> [Task] Would you transcribe the data word for word?

====== Available records ======

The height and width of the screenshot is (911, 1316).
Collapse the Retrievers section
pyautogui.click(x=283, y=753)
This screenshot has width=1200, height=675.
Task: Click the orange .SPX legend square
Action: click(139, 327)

======

> [Reply to the task]
The height and width of the screenshot is (911, 1316).
Collapse the Retrievers section
pyautogui.click(x=283, y=753)
This screenshot has width=1200, height=675.
Task: Click the orange .SPX legend square
Action: click(139, 327)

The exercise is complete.